WHAT YOU ARE ASKED TO DO — From the account of Jorge Bolet's 1977 tour of Australia below, copy out the passage that starts at the words "Brisbane, Toowoomba, Adelaide, and" and ends after the words "publicity purposes Cuban-American.". Reproduce it word for word.

PASSAGE SHOWN —

--- Begin ---

Jorge Bolet
Australia 1977
On 16 July, Jorge arrived in the morning in Sydney on
a Qantas flight from San Francisco via Honolulu, then continued immediately on to Adelaide, arriving at five o'clock in the evening.
His itinerary included Adelaide Town Hall, Launceston, Melbourne, (Rachmaninoff's second concerto with Willem van Otterloo), Geelong, Broken Hill - an inland mining city in the far west of outback New South Wales, near the border with South Australia - then on to Sydney. On Monday, 8 August there was a recital at Sydney Opera House. This will have been the first time Jorge played in this iconic building. “The sun did not know how beautiful her light was, until she saw it reflected on this building.” (Louis Kahn)
August “Downunder”
A rail journey took him to Newcastle; then by road to Wollongong for a recital in the Town Hall.
On 17-24 August 1977, he was back in Sydney Opera House with Willem van Otterloo for Brahms Concerto No.2 in B flat and Rachmaninoff Paganini Variations, depending on Red/Blue series. Bruckner's third symphony was performed in the Red series. 'Some very substantial music appeared in concerts last week.' (Australian Jewish News)
Brisbane, Toowoomba, Adelaide, and then a flight across to Western Australia (Perth) on Ansett, where he gave a recital on 6 September in Perth Concert Hall. This was followed on 9/10 (Friday/Saturday) with a concert featuring West Australian SO & Elyakum Shapirra (Rachmaninoff's third concerto in D minor).
The Sydney Morning Herald 11 September 1977 had reported of the Rachmaninoff Paganini Variations: 'Elegant, stylish, pointillist in precision - but always rather cool, as of a man playing
a very long way within himself.'
On 11 September he departed for Sydney by air, then Qantas flight to back to San Francisco.
Jorge is said to be accompanied throughout by his personal business manager (actually his life partner) Houston [Tex] L. Compton. The promotional materials have this amusing detail:
Mr Bolet is American, but for publicity purposes Cuban-American.
Back in the northern hemisphere, on Sunday 2 October 1977 he played at the Queen Elizabeth Hall, London, in an afternoon recital. Beethoven, Schumann, Liszt.

--- End ---

RECORD EXTRACTS —
--- Begin ---

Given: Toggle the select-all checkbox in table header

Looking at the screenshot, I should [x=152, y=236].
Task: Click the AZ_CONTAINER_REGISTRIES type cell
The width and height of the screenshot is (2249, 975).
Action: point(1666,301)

--- End ---
--- Begin ---

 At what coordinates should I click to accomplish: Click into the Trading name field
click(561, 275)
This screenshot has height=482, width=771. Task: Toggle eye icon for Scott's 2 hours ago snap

--- End ---

THE RESULT —
Brisbane, Toowoomba, Adelaide, and then a flight across to Western Australia (Perth) on Ansett, where he gave a recital on 6 September in Perth Concert Hall. This was followed on 9/10 (Friday/Saturday) with a concert featuring West Australian SO & Elyakum Shapirra (Rachmaninoff's third concerto in D minor).
The Sydney Morning Herald 11 September 1977 had reported of the Rachmaninoff Paganini Variations: 'Elegant, stylish, pointillist in precision - but always rather cool, as of a man playing
a very long way within himself.'
On 11 September he departed for Sydney by air, then Qantas flight to back to San Francisco.
Jorge is said to be accompanied throughout by his personal business manager (actually his life partner) Houston [Tex] L. Compton. The promotional materials have this amusing detail:
Mr Bolet is American, but for publicity purposes Cuban-American.